## PASSAGE TO READ
=== Begin Enclosure ===
Single by Usher featuring Ella Mai
- Released: December 13, 2019
- Recorded: 2019
- Length: 3:20
- Label: Brand Usher, RCA;
- Songwriters: Usher Raymond; Wilbard "VEDO" McCoy III; Jermaine Dupri; Bryan-Michael Cox; Ella Mai; Christopher Allen Jones;
- Producers: Jermaine Dupri; Bryan-Michael Cox;

Usher singles chronology
| "LaLaLa" (2019) | "Don't Waste My Time" (2019) | "Come Thru" (2020) |

Ella Mai singles chronology
| "Put It All on Me" (2019) | "Don't Waste My Time" (2019) | "Not Another Love Song" (2020) |

Music video
- "Don't Waste My Time" on YouTube

= Don't Waste My Time (Usher song) =

"Don't Waste My Time" is a song by American singer-songwriter Usher featuring British singer-songwriter Ella Mai. The song was first uploaded to SoundCloud on November 19, 2019, although it was officially released by RCA Records on December 13, 2019 to online music stores and streaming services. The song was written by the artists alongside Vedo, Christopher Allen Jones, and producers Jermaine Dupri and Bryan Michael-Cox. The song takes inspiration in part from "I Like the Way (The Kissing Game)" (1990) by American R&B quintet Hi-Five and "Show You the Way to Go" (1976) by American family group the Jacksons.

== Background and release ==
Usher has been in the studio working on the sequel to Confessions. In March 2019, he posted a picture of himself in the studio next to a whiteboard with the words "Confessions 2" and a blurred out tracklisting. The following day Jermaine Dupri, who produced the original Confessions went live on Instagram and previewed new music. This is following his last collaborative album A, with Zaytoven. YouKnowIGotSoul exclusively premiere 'Don't Waste My Time" through SoundCloud. It was released for digital download on iTunes, Amazon, Google Play and online streaming services, Tidal, Apple Music, Spotify, and YouTube on December 13, 2019.

== Music video ==
The music video for "Don't Waste My Time" was directed by LeSean Harris. It was released on March 25, 2020. It features cameos from Snoop Dogg, Jamie Kennedy, Eric Bellinger, Jermaine Dupri, Evan Ross, Christian Combs, and Justin Combs As of June 2024 the video has over 50 million views on YouTube.

==Live performances==
Usher, Ella Mai, and Jermaine Dupri performed the song for the first time on BET's SOS: Saving Ourselves - A BET Covid 19 Relief Special, benefiting African American Communities Impacted By Coronavirus on April 22, 2020.

==Credits and personnel==
Credits adapted from Tidal.

- Usher – vocals, lyrics
- Ella Mai – vocals, lyrics
- Jermaine Dupri – lyrics, production, mixing engineer
- Bryan-Michael Cox – lyrics, production
- Wilbard "VEDO" McCoy III – lyrics
- Christopher Allen Jones – lyrics
- Colin Leonard – mastering engineer
- Bill Zimmerman – assistant engineer
- Phil Tan – mixing engineer

==Charts==

| Chart (2019–2020) | Peak position |
|---|---|
| New Zealand Hot Singles (RMNZ) | 19 |
| South Africa (Radiomonitor) | 49 |
| US Bubbling Under Hot 100 (Billboard) | 7 |
| US Digital Song Sales (Billboard) | 43 |
| US R&B/Hip-Hop Airplay (Billboard) | 12 |
| US Adult R&B Songs (Billboard) | 1 |

==Certifications==

| Region | Certification | Certified units/sales |
| United States (RIAA) | Gold | 500,000^{‡} |
^{‡} Sales+streaming figures based on certification alone.
=== End Enclosure ===
## WORK TO BE COMPLETED
In two sentences, summarize the article on the song "Don't Waste My Time."

## PROVIDED DATA
=== Begin Enclosure ===
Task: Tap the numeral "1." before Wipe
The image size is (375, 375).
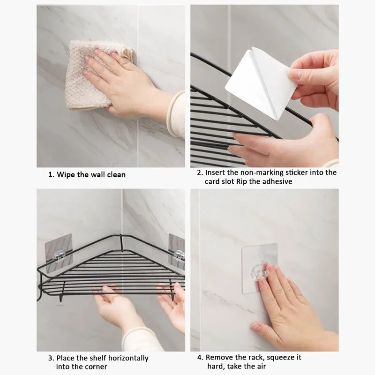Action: click(x=52, y=175)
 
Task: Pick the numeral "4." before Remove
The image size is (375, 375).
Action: click(x=201, y=358)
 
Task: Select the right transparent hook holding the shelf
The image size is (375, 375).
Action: click(x=180, y=255)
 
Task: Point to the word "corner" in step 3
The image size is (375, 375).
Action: click(x=95, y=367)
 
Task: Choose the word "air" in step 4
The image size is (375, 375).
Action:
=== End Enclosure ===
## SOLVED EXERCISE
"Don't Waste My Time" is a song by American singer-songwriter Usher featuring British singer-songwriter Ella Mai, first uploaded to SoundCloud on November 19, 2019, and officially released by RCA Records on December 13, 2019. Its music video, directed by LeSean Harris, came out on March 25, 2020, and Usher, Ella Mai and Jermaine Dupri first performed the song on April 22, 2020, on a BET Covid-19 relief special.